Chemical fingerprinting, antimicrobial, antioxidant, anti-inflammatory, and anticancer potential of greenly synthesized silver nanoparticles from pistachio (Pistacia vera) nuts and senna (Cassia angustifolia Vahl.) leaves.

ABSTRACT

There is a growing interest in standardizing the biocompatible, cost-effective, and eco-friendly manufacturing techniques for metallic nanostructures due to their widespread applications in the industrial and medical sectors. In recent decades, green synthesis has been proven as the most suitable technique for synthesizing metal nanoparticles. The present research study investigates the use of Cassia angustifolia (senna) leaves and Pistacia vera (Pistachio) nuts to prepare crude aqueous extracts, ethanolic extracts, and biogenic silver nanoparticles (AgNPs).

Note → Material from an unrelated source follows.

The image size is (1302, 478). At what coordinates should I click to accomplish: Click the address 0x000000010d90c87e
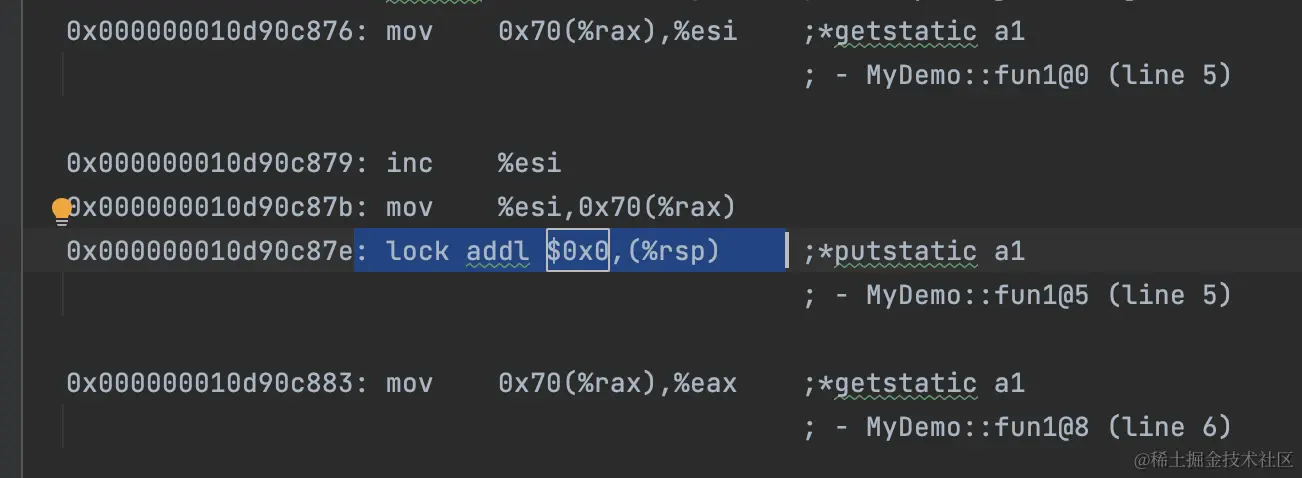click(210, 251)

The prepared aqueous extracts were used as reducing, stabilizing, and capping agents for the production of silver nanoparticles. These AgNPs were characterized by scanning electron microscopy (SEM), Fourier-transform infrared spectroscopy (FTIR), and ultraviolet-visible (UV-Vis) spectroscopy. The outcomes validated the formation of stable AgNPs with bioactive functional components. In vitro antibacterial, anticancer, anti-inflammatory, and antioxidant potentials were assessed by Kirby-Bauer disk diffusion test, MIC test, MBC test, MTT assay, BSA denaturation inhibition assay, and DPPH antioxidant assay, respectively. Results confirmed that the tested plant extract possesses a variety of bioactive compounds with various biological activities and is therapeutically effective. These findings verified that C. angustifolia and P. vera are promising bioresources for the synthesis of therapeutic extracts and nanostructures with commendable therapeutic potency.